The Harvard polo club opened its short indoor season Saturday with a 13-5 loss to Yale at the Army in New Haven. The Elis broke open what had been a close match in the second chukker with a deluge of seven goals, which proved almost their eventual margin of victory.
"The game reflected our inexperience," captain Bill Griffen said yesterday. The team had a month of practice under its belt, with primary emphasis on riding skills and elementary mallet work.
The rules of polo are designed to prevent collisions and injury to horse and rider, and Harvard was guilty of fouls throughout the contest. Most were examples of players in the wrong place and failing to play through the ball.
The most common Crimson offense was obstructing the right of way of the player closest to the ball.
The Gang of Three
The starting three of Griffen, Bobo Tanner, and Cabot Lodge scored all five goals. Griffen put the ball in the eight-foot-wide goal three times while Tanner and Lodge each hit a ball home. Three Crimson players--Lodge, Brooks Newmark, and Emily Harris--were playing in their first intercollegiate game.
The approximately 15-member club, which includes some graduate students, receives no funds from the University. The club's five horses are kept in Wellesley where the daily practices take place.

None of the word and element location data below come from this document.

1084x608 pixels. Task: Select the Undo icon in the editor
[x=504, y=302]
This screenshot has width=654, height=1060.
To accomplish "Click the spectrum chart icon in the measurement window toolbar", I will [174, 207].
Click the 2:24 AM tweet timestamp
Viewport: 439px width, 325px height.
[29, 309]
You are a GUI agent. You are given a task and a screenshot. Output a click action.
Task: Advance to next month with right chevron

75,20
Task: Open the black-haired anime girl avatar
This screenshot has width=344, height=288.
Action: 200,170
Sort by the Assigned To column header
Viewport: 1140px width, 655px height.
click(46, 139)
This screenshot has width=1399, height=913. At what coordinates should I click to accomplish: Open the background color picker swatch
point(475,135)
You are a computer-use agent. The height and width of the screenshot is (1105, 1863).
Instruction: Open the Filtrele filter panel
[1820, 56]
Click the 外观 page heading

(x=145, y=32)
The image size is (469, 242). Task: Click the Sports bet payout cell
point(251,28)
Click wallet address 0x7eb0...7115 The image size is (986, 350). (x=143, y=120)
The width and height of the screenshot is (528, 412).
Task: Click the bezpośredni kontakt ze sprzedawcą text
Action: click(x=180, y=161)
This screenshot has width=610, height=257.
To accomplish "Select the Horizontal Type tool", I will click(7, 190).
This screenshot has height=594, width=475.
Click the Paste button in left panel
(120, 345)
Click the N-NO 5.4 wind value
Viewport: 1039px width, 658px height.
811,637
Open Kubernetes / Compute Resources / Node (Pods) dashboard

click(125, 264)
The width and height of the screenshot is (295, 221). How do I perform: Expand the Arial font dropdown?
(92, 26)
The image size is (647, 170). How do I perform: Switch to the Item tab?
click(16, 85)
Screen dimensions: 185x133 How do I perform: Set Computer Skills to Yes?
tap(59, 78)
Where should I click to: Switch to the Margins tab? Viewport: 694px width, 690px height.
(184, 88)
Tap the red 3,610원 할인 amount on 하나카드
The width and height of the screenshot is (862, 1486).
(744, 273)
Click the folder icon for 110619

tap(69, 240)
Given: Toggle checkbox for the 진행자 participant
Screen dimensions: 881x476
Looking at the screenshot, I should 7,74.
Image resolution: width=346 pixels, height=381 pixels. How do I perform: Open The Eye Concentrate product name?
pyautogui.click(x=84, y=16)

In the spring, the horses are moved to the Myopia Hunt Club's stables for the outdoor season where the club will be able to host matches.
Next weekend, the squad travels to Vermont for a series of matches hosted by Norwich University. The team will not have to ride their horses to the north country because in college polo the host team provides the visitors with their mounts.
The club has scheduled matches with Skidmore, Cornell, UConn, the University of Virginia and Princeton in the next three months. Then, with the melting of the March snows, the outdoor season begins and Harvard will join the battle for the inter-collegiate championship.